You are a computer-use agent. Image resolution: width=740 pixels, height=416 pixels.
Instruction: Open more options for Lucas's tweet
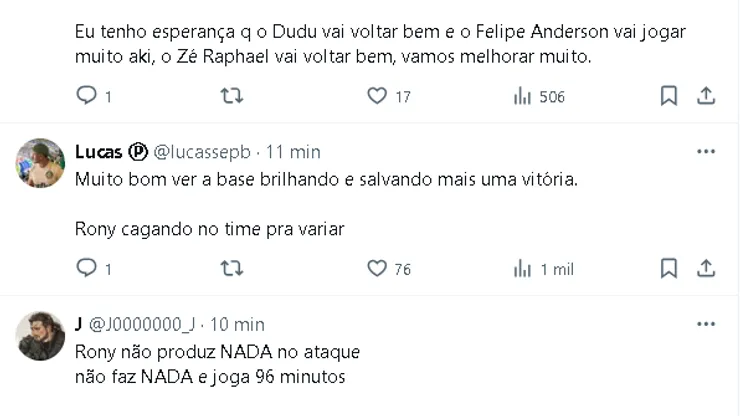pos(706,152)
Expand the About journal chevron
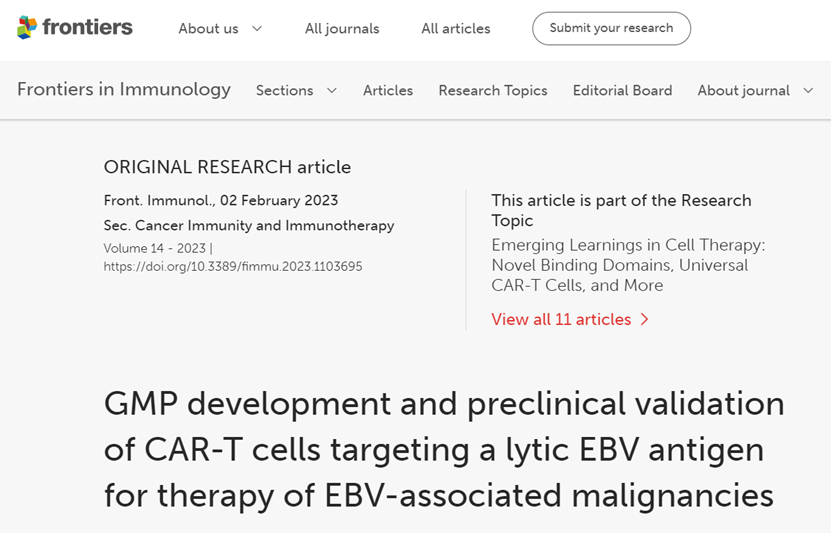 tap(808, 91)
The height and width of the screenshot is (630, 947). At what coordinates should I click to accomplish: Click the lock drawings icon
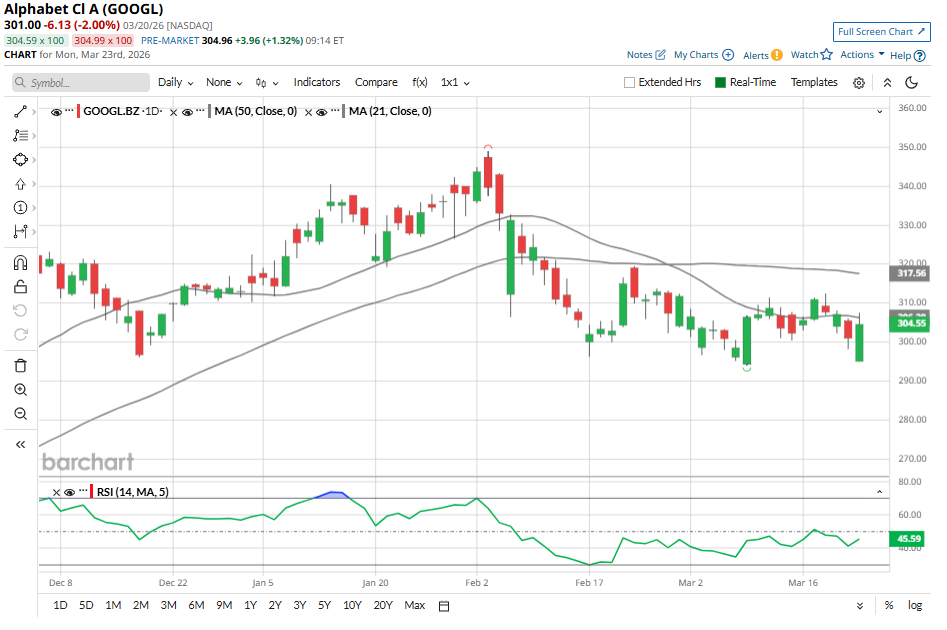[20, 288]
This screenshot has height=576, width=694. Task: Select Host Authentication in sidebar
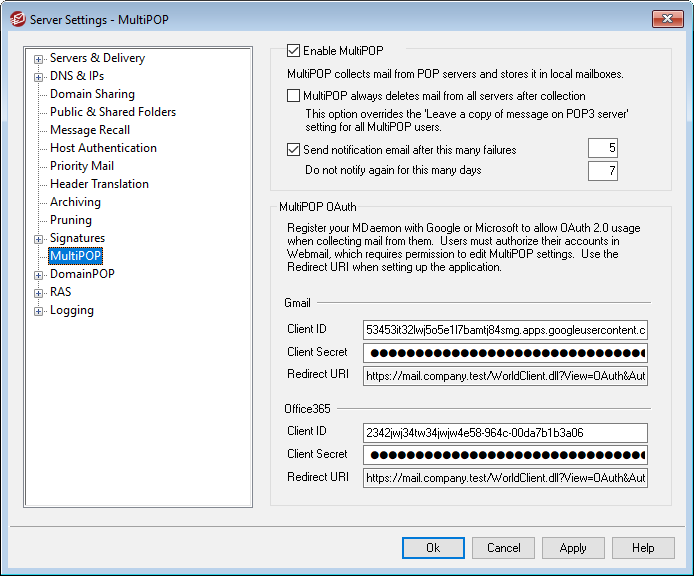click(x=103, y=148)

> _AIM OF THE EXERCISE_: Skip the pictures and retype exactly the lines from the one that contains "Expand the About journal chevron" to the last line of the records.

> _EXERCISE RESPONSE_:
Expand the About journal chevron
 tap(808, 91)
The height and width of the screenshot is (630, 947). At what coordinates should I click to accomplish: Click the lock drawings icon
[20, 288]
This screenshot has height=576, width=694. Task: Select Host Authentication in sidebar
click(x=103, y=148)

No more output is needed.